The Princeton system is organized independent of varsity sports under the impressive title of the Intra-mural Athletic Association. Within the association the eighteen clubs are the basis for competition among Juniors and Seniors, while the Sophomores, who do not join clubs until Spring, are organized according to dormitories. Each club appoints a sports director and in each dormitory there is a Sophomore appointed by the central committee. Three of these sophomores are elected in their Junior year to the central committee and remain on it during their Senior year with the addition of another member of their class. Thus the governing committee consists of four seniors and three juniors each year as well as a faculty advisor, usually one of the coaches. The director of Physical Education acts as a chairman exollicio.
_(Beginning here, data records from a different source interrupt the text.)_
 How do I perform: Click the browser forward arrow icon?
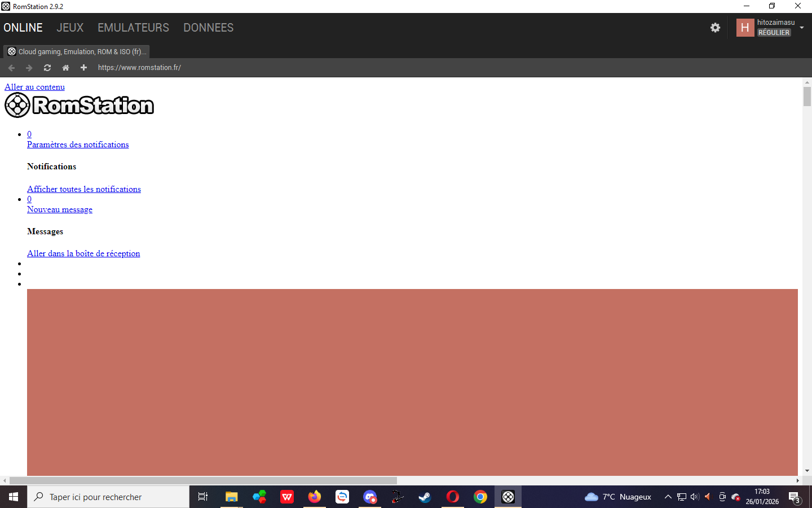point(29,68)
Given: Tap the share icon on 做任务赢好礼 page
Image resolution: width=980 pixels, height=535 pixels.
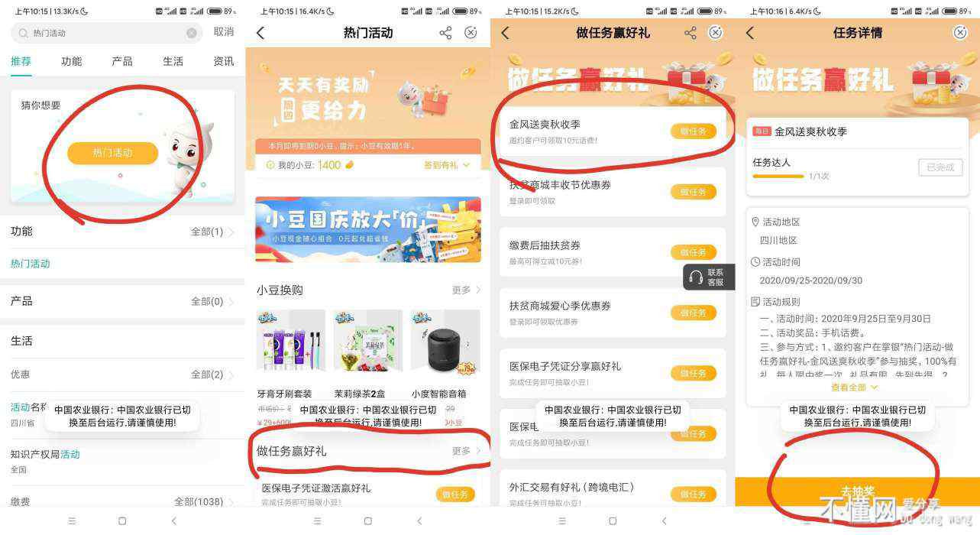Looking at the screenshot, I should tap(690, 33).
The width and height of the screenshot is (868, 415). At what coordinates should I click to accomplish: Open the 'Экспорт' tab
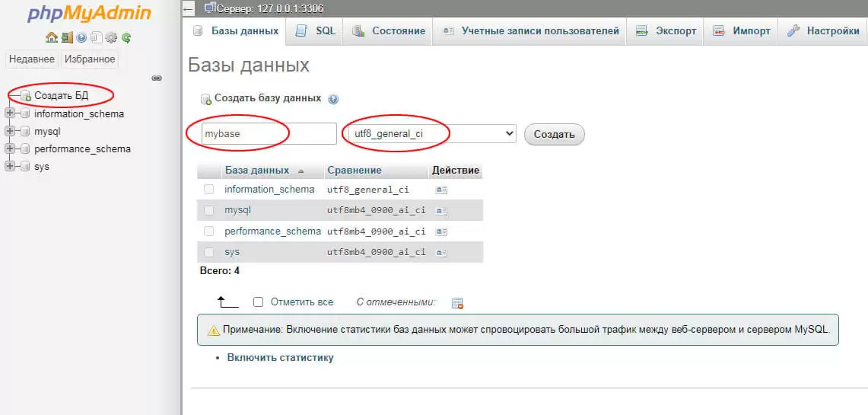(x=666, y=31)
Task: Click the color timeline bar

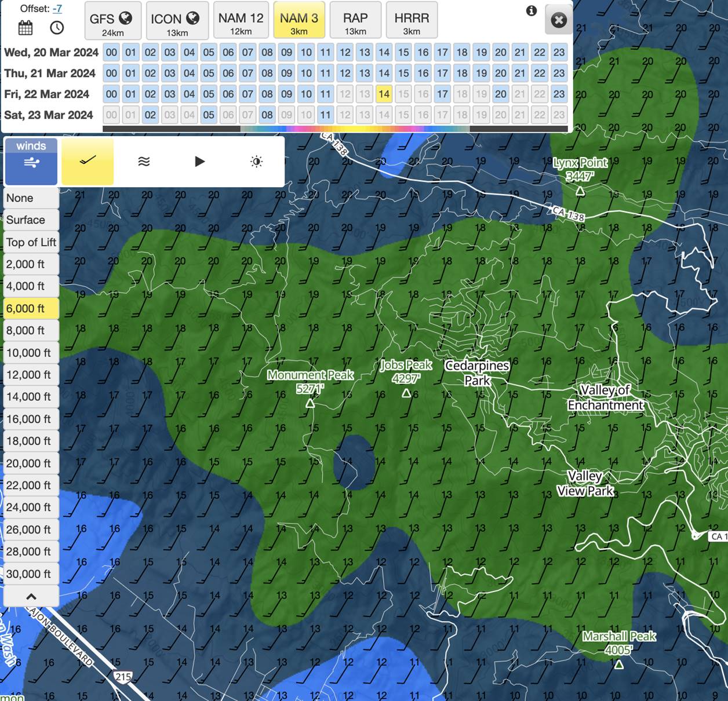Action: point(335,129)
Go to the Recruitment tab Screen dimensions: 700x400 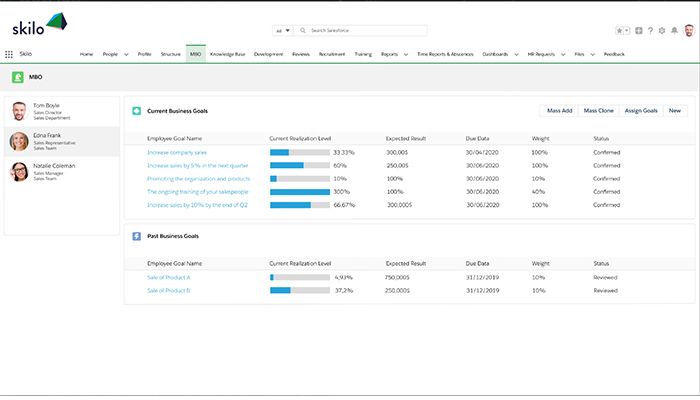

Besides unifying the intra-mural system this central committee also manages the annual cane spree and some off-season varsity sports such as spring soccer and fall crew.
Sports Program
The small size of the clubs makes inter-club football impracticable but touch football is well organized, a complete pamphlet of special tough rules for the association being published by the governing board. During the winter basketball, squash, and ping pong are carried on while inter-club hockey in the Hobey Baker rink has proved to be the most popular. Swimming is limited to three meets in both the club and dormitory league in which all members enter contestants at once, while in Wrestling and Boxing there is an open University meet as at Harvard.
Comparisons
The fact that the Houses are so much bigger should enable them eventually, when the new plans for central organization mature, to carry on intra-mural athletics more successfully, as is already the case in crew and tackle football. Princeton's rink gives them the edge in hockey, and the popularity which this has received as an intra-mural sport should be an added argument for a Harvard rink.